第32話 貴女を止めてみせる

 彼女の魔力が高まり、そして弾けた。


 その瞳がらんらんと赤く輝き、皮膚はみるみるうちにどす黒く染まっていく。やがて四肢が膨れ上がり、その先端の爪は鋭く尖っていく。彼女は自身の変化に気付く様子も無く、ただ呟き続けるだけである。


「そのスフィアも、こノ学校も、絶対に許サナい。全部、滅んでシマエばいいのヨ、全部……」


 その口元が大きく裂けた。耳まで届かんばかりのその裂け目からは、巨大な牙が片鱗を覗かせる。その口で、彼女はなお言葉を放った。


「滅べ、滅んデシマエ。全部……。

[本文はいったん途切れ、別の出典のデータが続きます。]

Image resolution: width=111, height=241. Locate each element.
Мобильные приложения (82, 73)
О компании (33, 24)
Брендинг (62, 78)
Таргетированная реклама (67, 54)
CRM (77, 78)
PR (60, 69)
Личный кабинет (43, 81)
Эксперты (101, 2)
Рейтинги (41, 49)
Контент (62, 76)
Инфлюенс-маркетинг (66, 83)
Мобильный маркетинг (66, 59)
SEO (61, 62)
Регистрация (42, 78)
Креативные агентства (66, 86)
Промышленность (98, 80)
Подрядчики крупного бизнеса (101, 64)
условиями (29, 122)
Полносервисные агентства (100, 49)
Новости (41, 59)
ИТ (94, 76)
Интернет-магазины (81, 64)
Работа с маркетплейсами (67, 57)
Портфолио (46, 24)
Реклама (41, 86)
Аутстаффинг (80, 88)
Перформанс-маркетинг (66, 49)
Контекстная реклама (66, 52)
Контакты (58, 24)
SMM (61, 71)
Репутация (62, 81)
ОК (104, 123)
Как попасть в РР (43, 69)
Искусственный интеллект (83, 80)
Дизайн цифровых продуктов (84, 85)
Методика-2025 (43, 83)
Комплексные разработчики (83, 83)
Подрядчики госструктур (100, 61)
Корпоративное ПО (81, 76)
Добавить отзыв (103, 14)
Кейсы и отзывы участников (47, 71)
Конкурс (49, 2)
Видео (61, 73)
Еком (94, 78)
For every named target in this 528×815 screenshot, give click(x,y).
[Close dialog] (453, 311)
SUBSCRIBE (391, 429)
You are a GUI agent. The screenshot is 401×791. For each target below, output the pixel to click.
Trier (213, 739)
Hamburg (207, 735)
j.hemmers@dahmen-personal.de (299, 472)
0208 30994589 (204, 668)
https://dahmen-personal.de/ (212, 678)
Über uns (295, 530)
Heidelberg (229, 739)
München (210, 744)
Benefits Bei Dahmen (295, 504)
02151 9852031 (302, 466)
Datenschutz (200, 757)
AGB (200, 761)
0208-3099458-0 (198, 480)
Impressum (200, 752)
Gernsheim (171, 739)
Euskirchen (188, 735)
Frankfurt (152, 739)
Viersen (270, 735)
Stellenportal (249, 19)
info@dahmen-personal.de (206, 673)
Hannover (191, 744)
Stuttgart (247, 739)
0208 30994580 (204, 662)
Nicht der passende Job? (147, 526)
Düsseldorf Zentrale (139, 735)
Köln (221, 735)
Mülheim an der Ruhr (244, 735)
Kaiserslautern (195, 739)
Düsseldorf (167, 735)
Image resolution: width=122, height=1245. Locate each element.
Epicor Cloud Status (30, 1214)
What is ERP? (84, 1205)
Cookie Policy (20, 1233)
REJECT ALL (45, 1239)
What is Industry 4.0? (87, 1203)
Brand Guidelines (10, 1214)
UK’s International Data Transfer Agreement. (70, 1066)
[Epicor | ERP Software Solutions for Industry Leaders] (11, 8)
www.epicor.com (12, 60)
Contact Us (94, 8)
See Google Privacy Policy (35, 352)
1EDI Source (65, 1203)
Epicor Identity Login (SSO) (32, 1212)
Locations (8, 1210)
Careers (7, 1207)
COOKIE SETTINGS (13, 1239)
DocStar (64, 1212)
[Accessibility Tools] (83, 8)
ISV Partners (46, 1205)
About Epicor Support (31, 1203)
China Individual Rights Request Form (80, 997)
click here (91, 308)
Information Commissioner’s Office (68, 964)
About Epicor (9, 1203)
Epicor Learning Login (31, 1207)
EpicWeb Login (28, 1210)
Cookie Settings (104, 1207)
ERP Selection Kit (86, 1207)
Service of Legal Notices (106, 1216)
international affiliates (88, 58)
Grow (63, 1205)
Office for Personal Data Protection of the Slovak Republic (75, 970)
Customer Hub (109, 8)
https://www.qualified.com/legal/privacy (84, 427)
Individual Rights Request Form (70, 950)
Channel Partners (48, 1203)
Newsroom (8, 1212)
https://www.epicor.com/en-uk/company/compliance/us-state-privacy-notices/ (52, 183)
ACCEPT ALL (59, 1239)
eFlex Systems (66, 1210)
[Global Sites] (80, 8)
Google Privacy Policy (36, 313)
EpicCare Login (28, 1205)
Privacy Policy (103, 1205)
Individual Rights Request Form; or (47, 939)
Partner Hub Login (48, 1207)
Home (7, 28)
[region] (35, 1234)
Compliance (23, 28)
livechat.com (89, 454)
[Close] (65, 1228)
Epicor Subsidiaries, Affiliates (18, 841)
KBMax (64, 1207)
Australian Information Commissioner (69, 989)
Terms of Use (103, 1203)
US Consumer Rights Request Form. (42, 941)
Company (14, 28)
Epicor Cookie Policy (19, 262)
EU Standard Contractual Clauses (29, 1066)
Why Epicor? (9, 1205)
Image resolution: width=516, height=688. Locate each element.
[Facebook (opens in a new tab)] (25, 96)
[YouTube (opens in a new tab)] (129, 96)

全部……!!」




 鼻は潰れ、耳は尖り、その顔はもはや人としてのそれではなかった。

 そのうち、人語としての呟きも無くなり、その口から発せられるものは邪悪な唸り声へと変わった。やがて身体は膨れ上がり、その四肢はより力強く、その筋肉を増大させていく。先端の爪は鋭さを増し、白く輝いた。いつしかその瞳は小さく分かれ、その数は百に達した。


 そうして、彼女は変化を終えた。体育館にも匹敵するほどの巨大な体躯を湛えて、彼女は全力で咆哮した。スフィアの力に取り込まれ、とうに理性を失った彼女は、本能に赴くままの魔獣と化したのだ。


 脳髄の奥まで響き渡るような巨大な咆哮を受け、校庭に立つ者全員が竦みあがった。その目にしたものが信じられず、早苗が声にならない悲鳴を上げ、力なく座り込んだ。


「三浦さんが、魔獣に……?」


「嘘、だ、ろ……?」


 霜亜来と夏樹もまた、弥生の変化した姿を見て、唖然とした。その赤き瞳の数は百を超える。これまで見たどの魔獣よりも巨大で、邪悪な姿と変貌した彼女は、少女たちを正面に見据えて身構え、そして低い唸り声を上げた。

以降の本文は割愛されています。